Um in Deutschland studieren zu können, müssen Flüchtlinge ein hohes Sprachniveau erreichen. | Foto (Zuschnitt): © picture alliance / Paul Zinken / dpa
Die Integration von Geflüchteten in ein Studium stellt deutsche Hochschulen vor große Herausforderungen. Aufgrund der hohen Flüchtlingszahlen, die Deutschland Ende 2015 verzeichnete, riefen das Bundesministerium für Bildung und Forschung (BMBF) und der Deutsche Akademische Austauschdienst (DAAD) das Programm „Integra – Integration von Flüchtlingen ins Fachstudium“ ins Leben, das an rund 200 deutschen Universitäten und Hochschulen angeboten wird. Der Intensivsprachkurs sowie interkulturelle Kurse und Fachangebote sollen studierfähige Geflüchtete zu einem möglichst frühen Zeitpunkt an ein Studium heranführen.
Die Bremer Hochschulen beteiligen sich seit April 2016 an diesem Programm und werden dafür zusätzlich vom Land Bremen gefördert. „HERE studies“ (Higher Education Refugees Entrance Studies) ist ein Kooperationsprojekt des Fremdsprachenzentrums der Hochschulen, des eigens eingerichteten Hochschulbüros und des Goethe-Instituts Bremen. Letzteres bietet den Geflüchteten Sprachkurse bis zum Niveau C1 an, es bereitet sie auf die Sprachprüfungen zur Hochschulzugangsberechtigung vor und führt diese auch selbst durch. Das Fremdsprachenzentrum der Hochschulen ergänzt die Intensivsprachkurse durch eine tutorielle Sprachlernbegleitung.
Den Erfolg des Programms wird ein Forschungsprojekt analysieren. Prof. Dr. Claudia Harsch, die Wissenschaftliche Direktorin und Geschäftsführerin des Fremdsprachenzentrum der Hochschulen in Bremen und Professorin für Sprachlehr- und -lernforschung, wird die sprachliche Entwicklung und Integration geflüchteter Menschen während des Integra-Sprachprogramms und in der ersten Phase des Hochschulstudiums begleiten.
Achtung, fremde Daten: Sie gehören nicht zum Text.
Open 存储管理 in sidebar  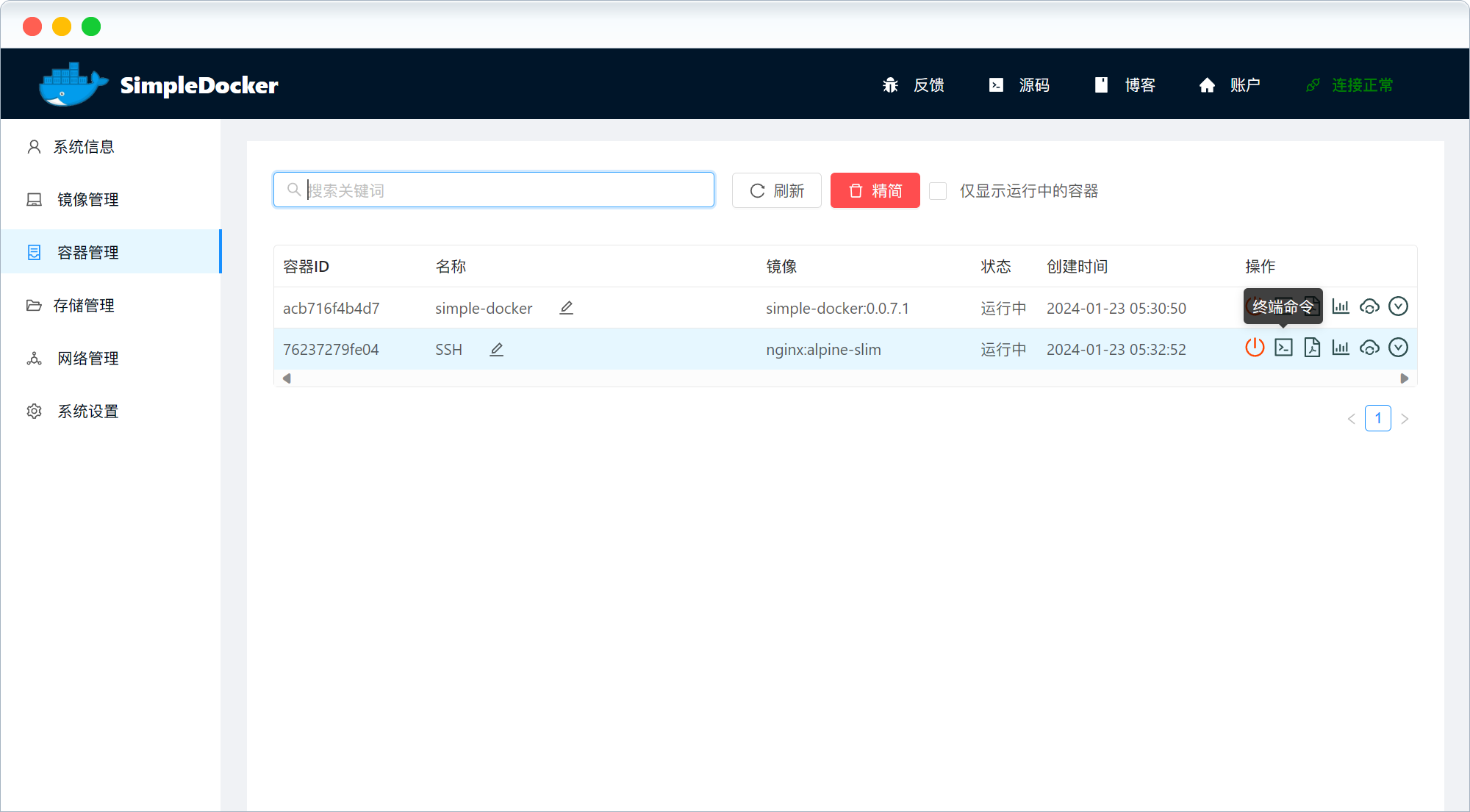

Mittels Interviews und Fragebögen sollen die Geflüchteten unter anderem in ihrem ersten Studienjahr rückblickend bewerten, inwieweit das Angebot sie adäquat auf ihr Studium vorbereitet hat.
Im ersten Jahr der Förderung nahmen deutschlandweit mehr als 6.800 geflüchtete Studieninteressierte an rund 700 sprachlichen und fachlichen Vorbereitungskursen teil, die über das Programm Integra gefördert wurden. 2017 stieg diese Zahl bereits auf über 10.000 Teilnehmer.